Repeated Miscarriages

Miscarriages are amongst one of the most shattering experiences, a woman can go through. Statistics have shown that 20% of all pregnancies result in miscarriages. Usually, it is seen that after having one miscarriage, a woman goes on to have a healthy pregnancy. But there are instances where a woman continues experiencing miscarriages for the second, third or multiple times. When a woman has two or three miscarriages in a row, they are considered having a problem of repeated miscarriages. This problem of repeated miscarriage is also often referred to as recurrent pregnancy loss.

Only about 1% of women tend to have miscarriages in a row. After three miscarriages, a thorough medical examinations and tests become necessary.

Causes of Miscarriages

Genetic Etiologies

Approximately 2% to 4% of RPL is associated with a parental balanced structural chromosome rearrangement, most commonly balanced reciprocal or Robertsonian translocations. Additional structural abnormalities associated with RPL include chromosomal inversions, insertions, and mosaicism. Single gene defects, such as those associated with cystic fibrosis or sickle cell anaemia, are seldom associated with RPL.

Anatomic Etiologies

Anatomic abnormalities account for 10% to 15% of cases of RPL and are generally thought to cause miscarriage by interrupting the vasculature of the endometrium, prompting abnormal and inadequate placentation. Thus, those abnormalities that might interrupt the vascular supply of the endometrium are thought to be potential causes of RPL. These include congenital uterine anomalies, intrauterine adhesions, and uterine fibroids or polyps.

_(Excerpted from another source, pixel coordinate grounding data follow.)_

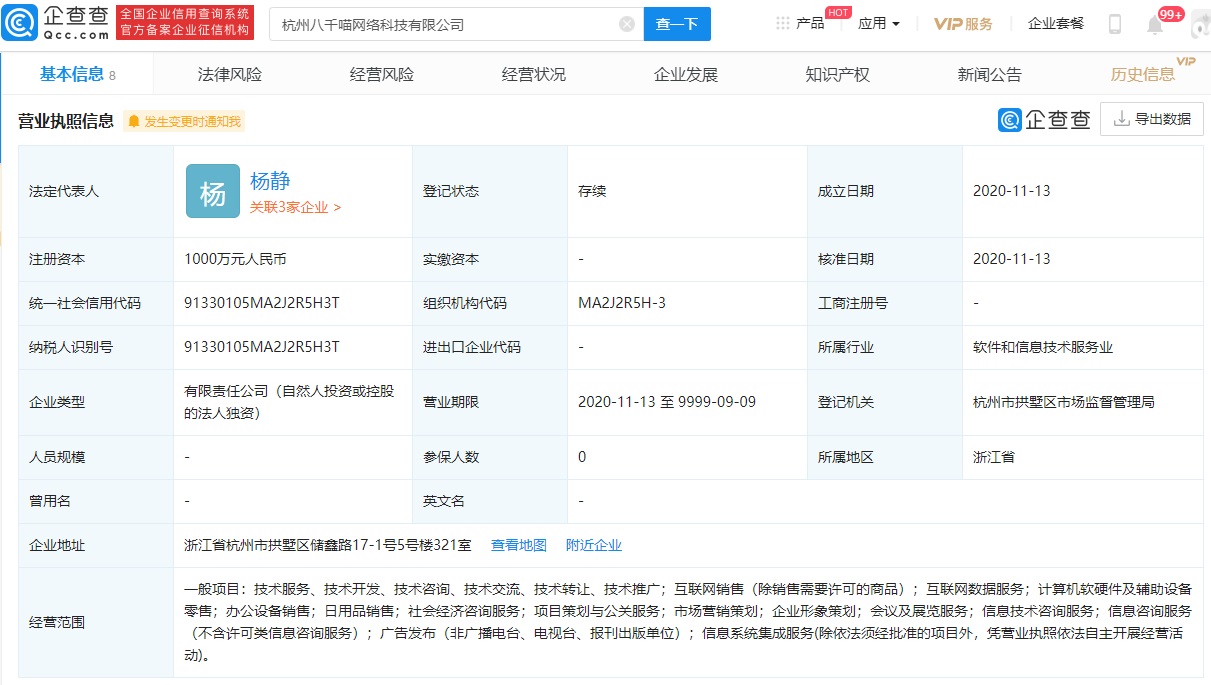This screenshot has height=685, width=1211.
Task: Click the Qcc.com logo in header
Action: tap(56, 22)
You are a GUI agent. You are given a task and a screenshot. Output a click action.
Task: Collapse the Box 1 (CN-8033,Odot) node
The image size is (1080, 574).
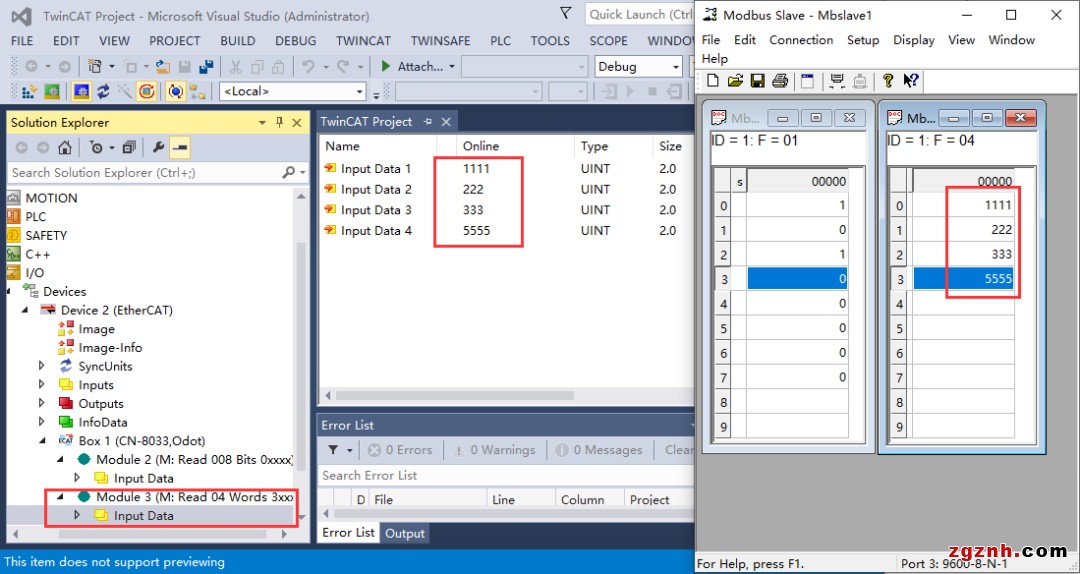click(44, 441)
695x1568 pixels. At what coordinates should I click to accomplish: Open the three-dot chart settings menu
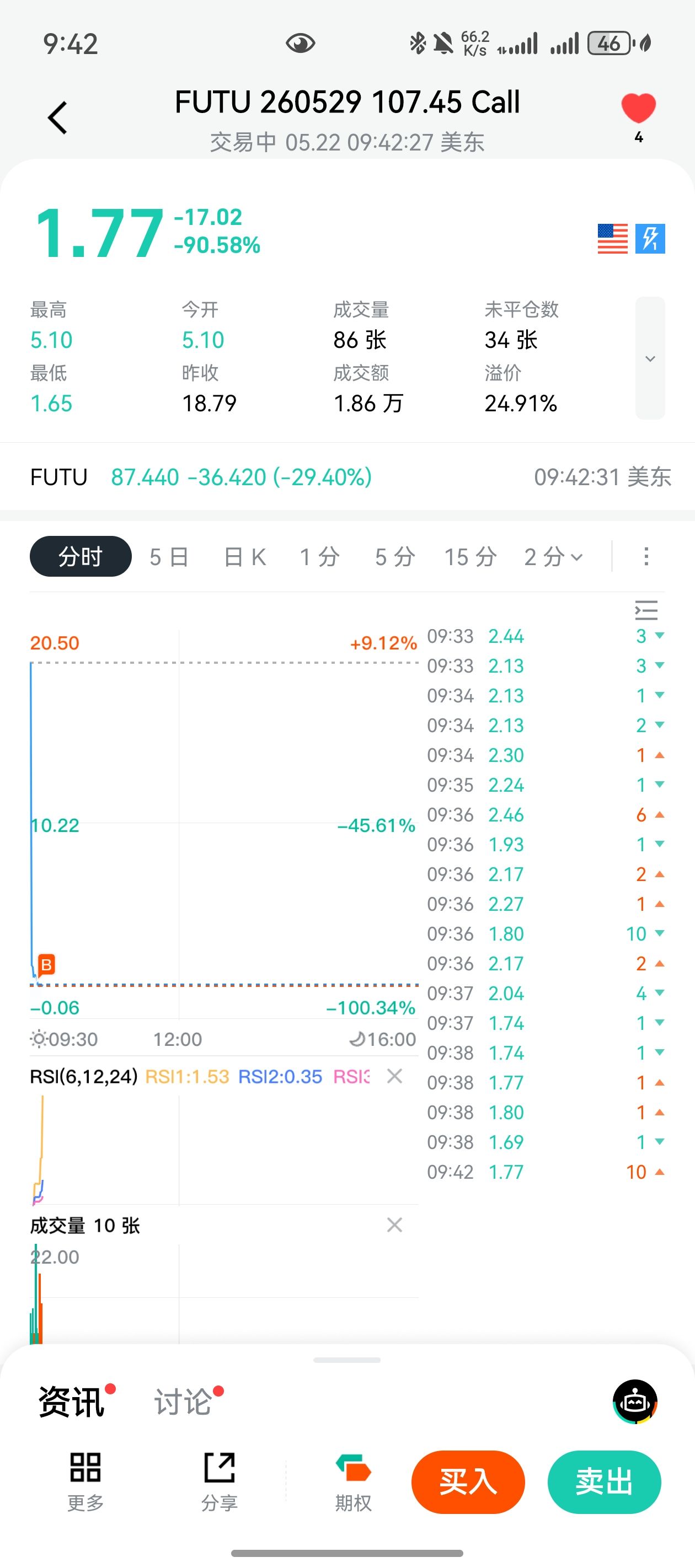coord(646,556)
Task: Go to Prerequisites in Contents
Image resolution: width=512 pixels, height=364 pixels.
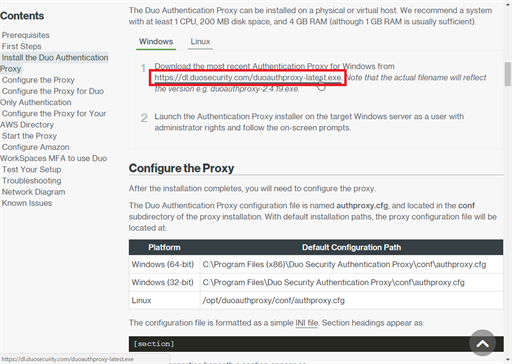Action: [26, 35]
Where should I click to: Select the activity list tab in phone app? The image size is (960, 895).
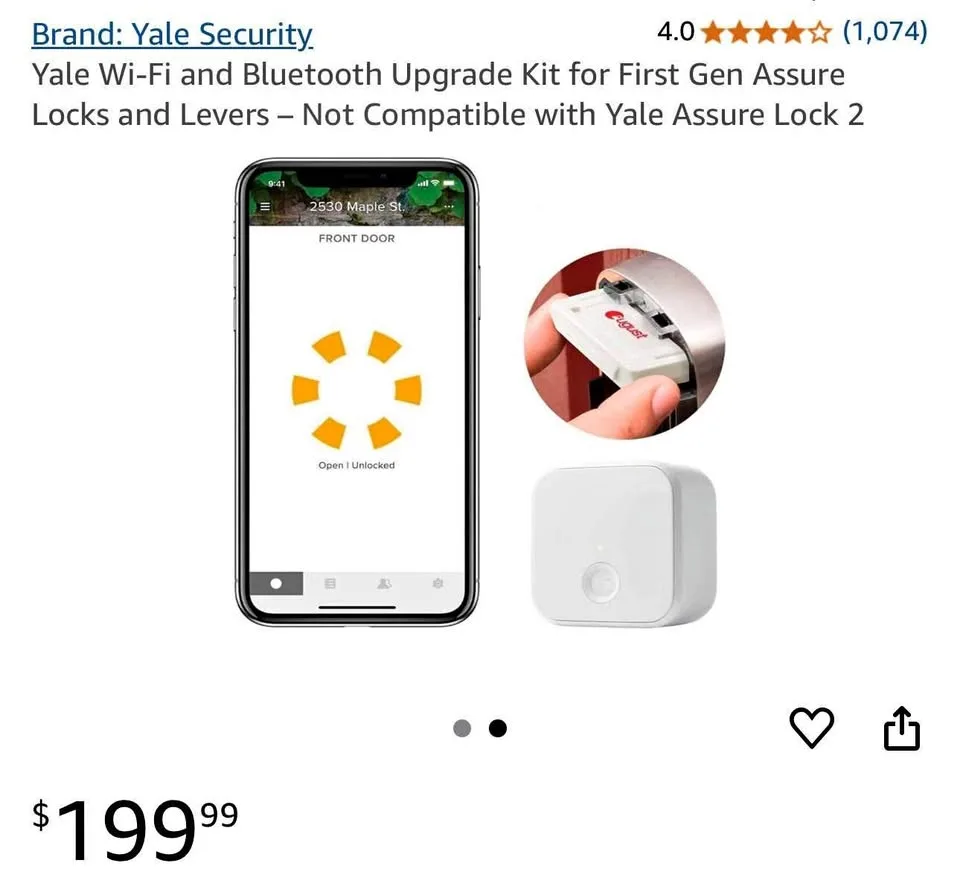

Cervical incompetence or weak cervix can result in repeated second trimester miscarriages. This can be congenital i.e. by birth or acquired due to trauma to cervix following deliveries or miscarriages.

Endocrine Etiologies

Luteal phase defect (LPD), polycystic ovarian syndrome (PCOS), diabetes mellitus, thyroid disease, and hyperprolactinemia are among the endocrinologic disorders implicated in approximately 17% to 20% of RPL.

Infectious Etiologies

Certain infections, including Listeria monocytogenes, Toxoplasma gondii, rubella, herpes simplex virus (HSV), measles, cytomegalovirus, and coxsackieviruses, are known or suspected as to play a role in sporadic spontaneous pregnancy loss. However, the role of infectious agents in recurrent loss is less clear, with a proposed incidence of 0.5%2 to 5%. The proposed mechanisms for infectious causes of pregnancy loss include:

(1) direct infection of the uterus, fetus, or placenta,
(2) placental insufficiency,
(3) chronic endometritis or endocervicitis,
(4) amnionitis, or
(5) infected intrauterine device.

Immunologic Etiologies

Since a fetus is not genetically identical to its mother, it is reasonable to infer that there are immunologic events that must occur to allow the mother to carry the fetus throughout gestation without rejection. In fact, there have been at least 10 such mechanisms proposed. It therefore follows that there may be abnormalities within these immunologic mechanisms that could lead to both sporadic and recurrent pregnancy loss.

One specific autoimmune disorder, APS, requires particular attention, as it has been clearly linked with many poor obstetric outcomes, including RPL. The discussion of APS could also appear within the context of thrombophilias, given that it is the most frequently acquired risk factor for thrombophilia, with a prevalence of 3% to 5% in the general population. APS is characterized by the presence of at least 1 clinical and 1 laboratory criterion:

  • Clinical
  • 1 or more confirmed episodes of vascular thrombosis (venous, arterial, or small vessel)
  • Pregnancy complications including either 3 or more consecutive pregnancy losses at less than 10 weeks of gestation, 1 or more fetal deaths at greater than 10 weeks of gestation, or at least 1 preterm birth (< 34 weeks) due to severe preeclampsia or placental insufficiency
  • Laboratory (repeated at least 2 times, more than 12 weeks apart)
  • Positive plasma levels of the anticardiolipin antibodies (IgG or IgM) at medium to high levels
  • Positive plasma levels of the lupus anticoagulant
Thrombotic Etiologies

Both inherited and combined inherited/acquired thrombophilias are common, with more than 15% of the white population carrying an inherited thrombophilic mutation. The most common of these are the factor V Leiden mutation, mutation in the promoter region of the prothrombin gene, and mutations in the gene encoding methylene tetrahydrofolate reductase (MTHFR). These common mutations are associated with mild thrombotic risks, and it remains controversial whether homozygous MTHFR mutations are associated with vascular disease at all.

Unexplained Etiologies

While all known and potential causes for RPL are clarified, almost half of patients still persist without a definitive diagnosis.